(Source document):
——————

Petrie emphasized the airlines commitment to tackling climate change strategies as part of its £5-billion investment programme, at a media briefing held in Cape Town on Wednesday.
“We’re working to reduce our net carbon emissions by 50% by 2050. Some of the initiatives we have in place to achieve this include testing alternative fuels with Rolls-Royce. We have also confirmed our financial commitment to GreenSky London, Europe’s first sustainable jet-fuel plant, with our partner Solena. “

This facility will annually convert some 500 000 tonnes of waste normally destined for landfill into 50 000 tonnes of low-carbon jet fuel, 50 000 tonnes of bio-diesel, bionaphtha and renewable power.
This sustainable jet fuel will be used to power our aircraft from 2015.

Petrie said the airline was leading the industry in pressing for a global framework for dealing with aviation emissions and criticized governments that regard the airline industry as a soft target by imposing excessive taxes.

The UK currently has the highest aviation taxes in the world and one of the reasons is Airline Passenger Duty.

——————

(Data segment):
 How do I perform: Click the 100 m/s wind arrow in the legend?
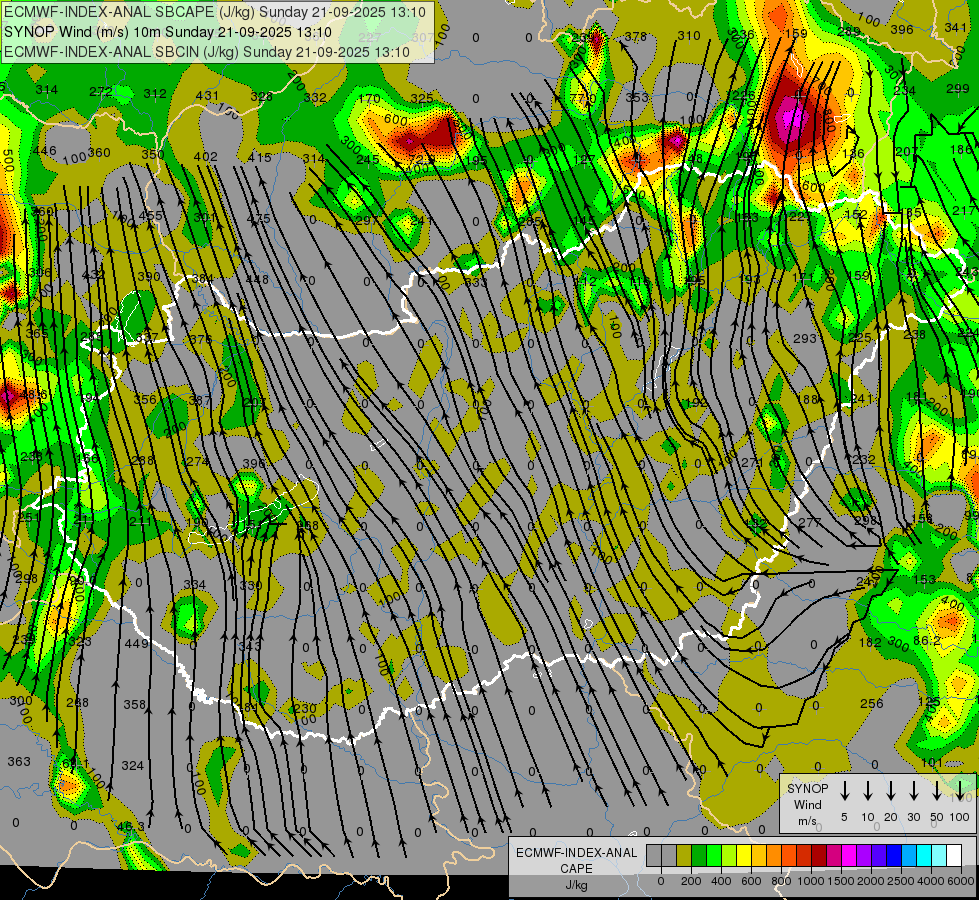point(960,790)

——————

(Directive 1):
Please answer these from the airline emissions text:
(a) In what city was the media briefing held?
(b) By what year does the airline aim to cut its net carbon emissions by 50%?
(c) Which country does the text say has the highest aviation taxes in the world?
(Directive 2):
Rewrite the part of the airline emissions text between "This facility will" and "and renewable power.", inclusive, changing "landfill" to "incineration".

(Written response 1):
(a) Cape Town
(b) 2050
(c) The UK

(Written response 2):
This facility will annually convert some 500 000 tonnes of waste normally destined for incineration into 50 000 tonnes of low-carbon jet fuel, 50 000 tonnes of bio-diesel, bionaphtha and renewable power.